> _MATERIAL FOR THIS TASK_
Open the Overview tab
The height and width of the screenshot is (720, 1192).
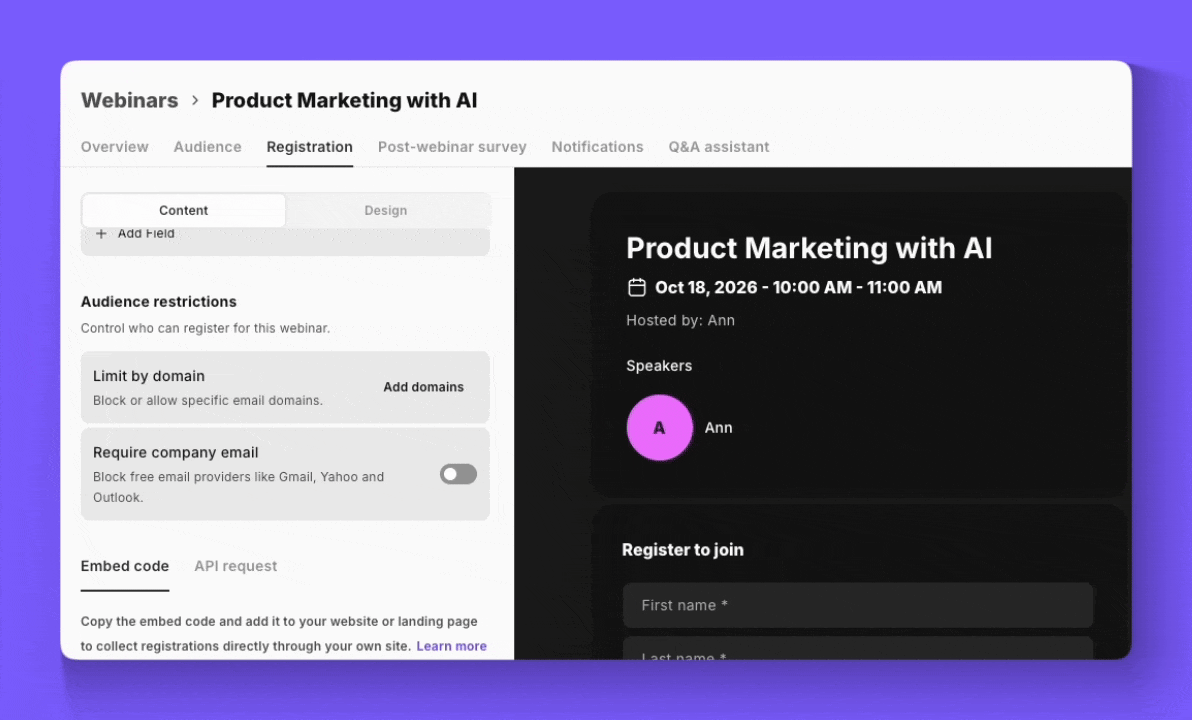pyautogui.click(x=115, y=147)
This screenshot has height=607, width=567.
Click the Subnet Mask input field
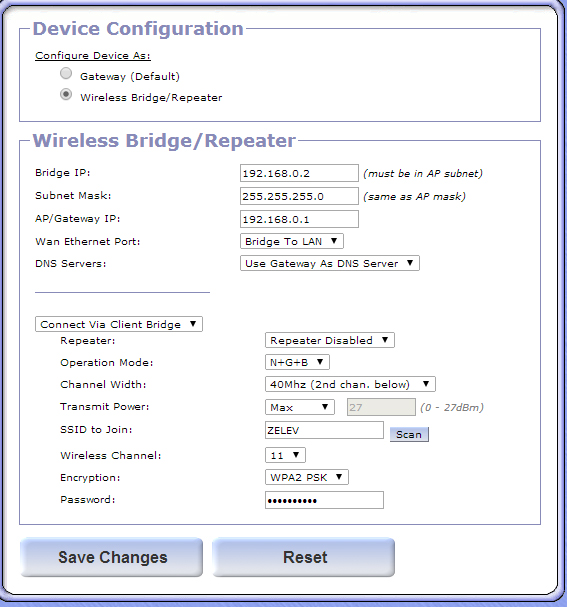[299, 196]
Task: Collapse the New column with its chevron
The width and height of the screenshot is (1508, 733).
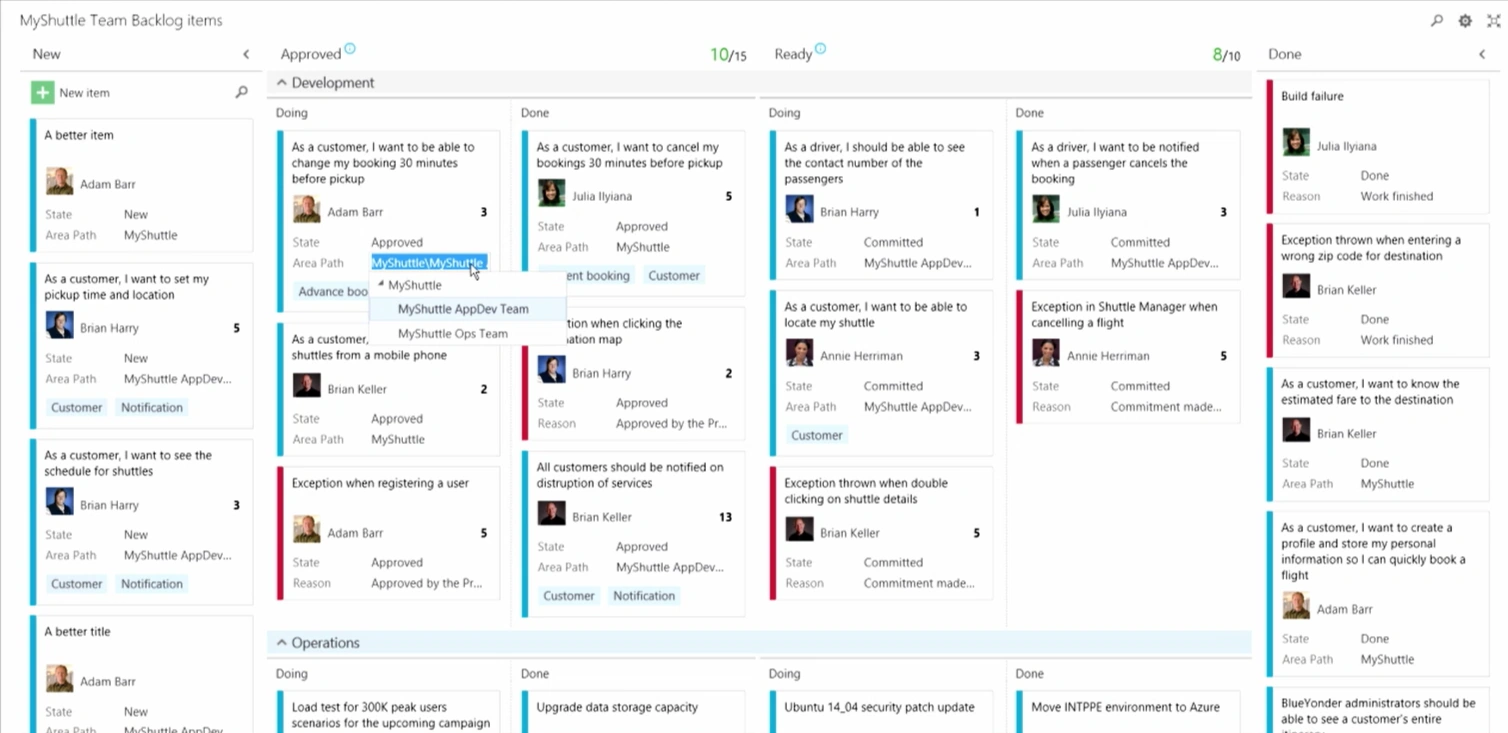Action: coord(246,54)
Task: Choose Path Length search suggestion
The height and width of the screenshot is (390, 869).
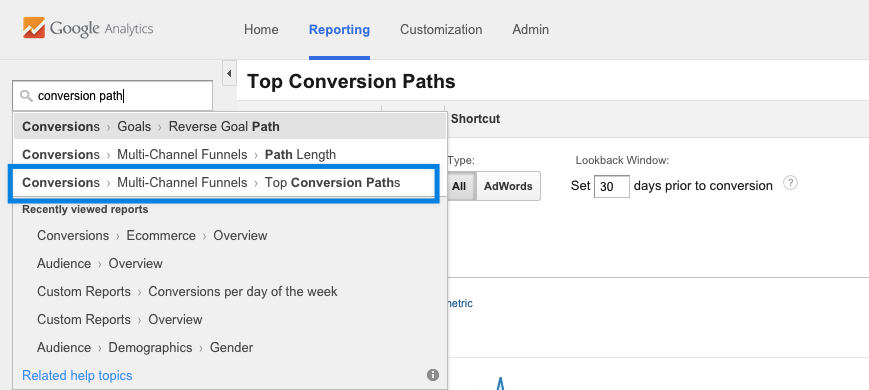Action: 229,154
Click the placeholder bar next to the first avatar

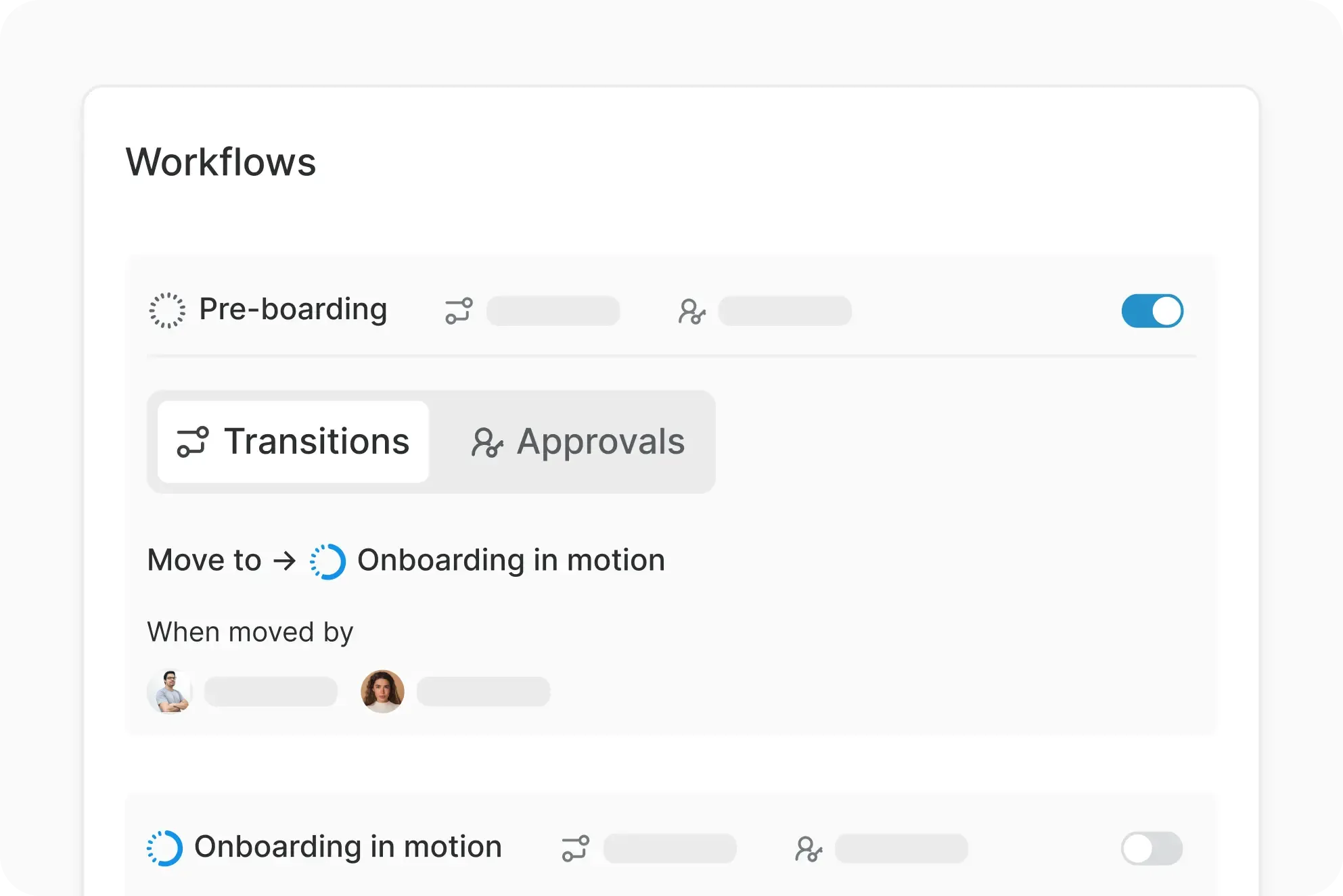(x=271, y=691)
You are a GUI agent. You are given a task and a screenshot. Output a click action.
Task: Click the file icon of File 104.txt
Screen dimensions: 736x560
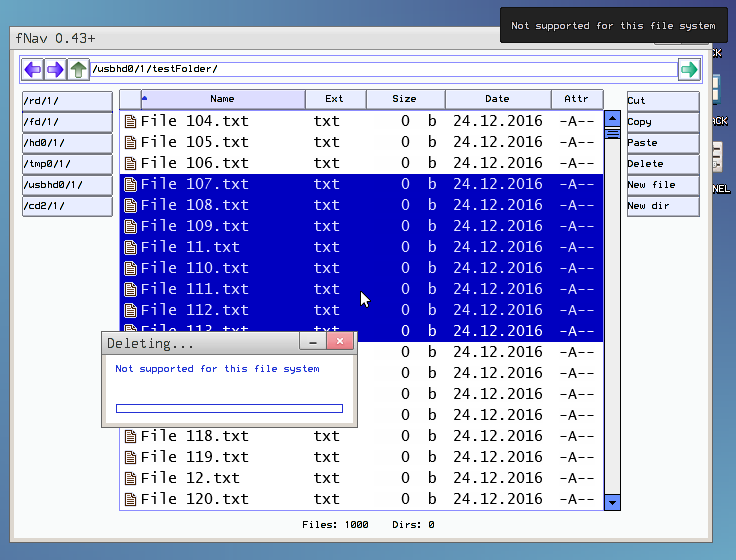tap(130, 121)
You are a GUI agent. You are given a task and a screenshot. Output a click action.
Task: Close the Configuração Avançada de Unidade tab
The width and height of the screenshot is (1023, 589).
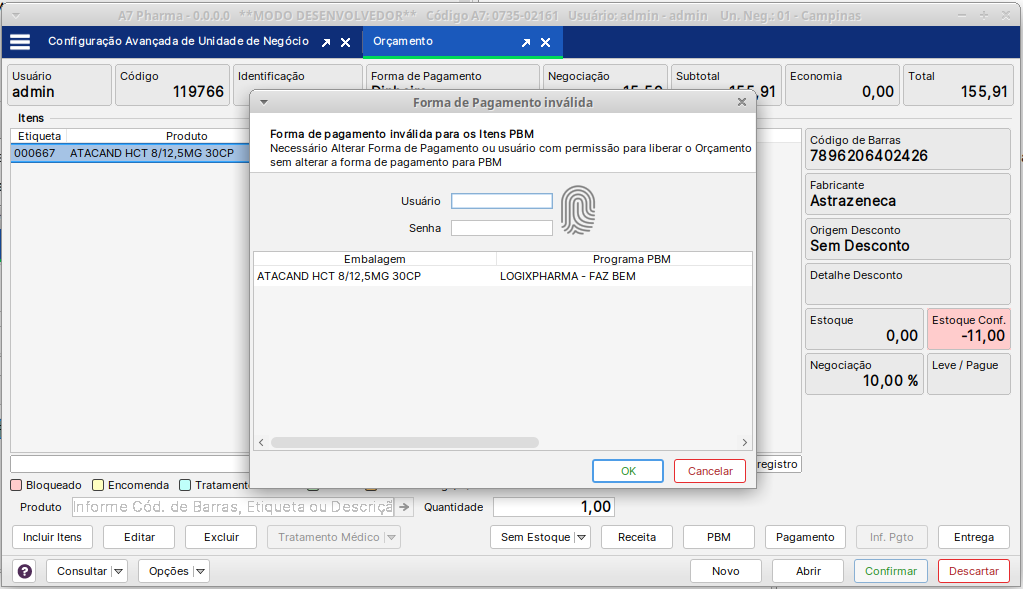[345, 43]
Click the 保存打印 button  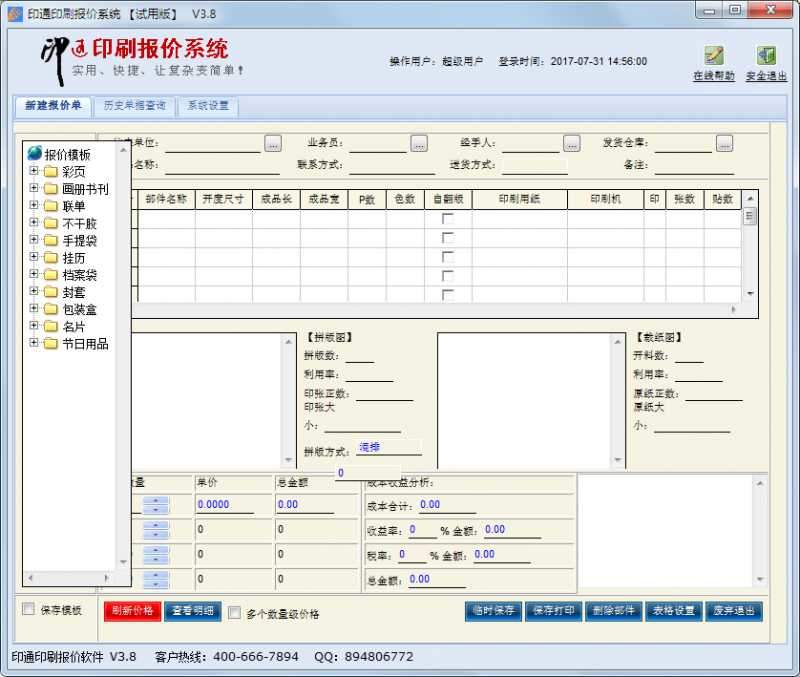[554, 611]
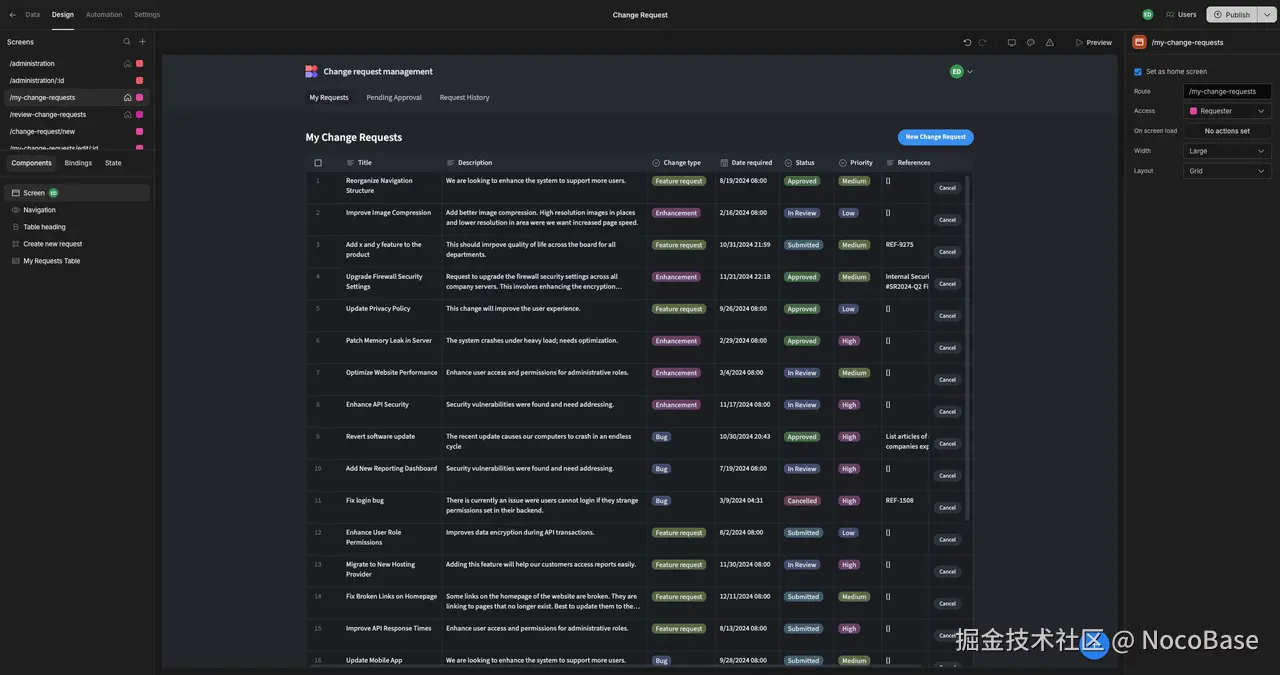Open the Publish options arrow
1280x675 pixels.
coord(1266,15)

> _WHAT TO DO_
The answer must be the lines from the first one in the records through the line containing "Task: Collapse the", copied exactly, with no pictures.

> _SOLUTION BELOW_
Open the Overview tab
The height and width of the screenshot is (720, 1192).
pyautogui.click(x=115, y=147)
This screenshot has height=607, width=567.
Click the Subnet Mask input field
[299, 196]
Task: Collapse the New column with its chevron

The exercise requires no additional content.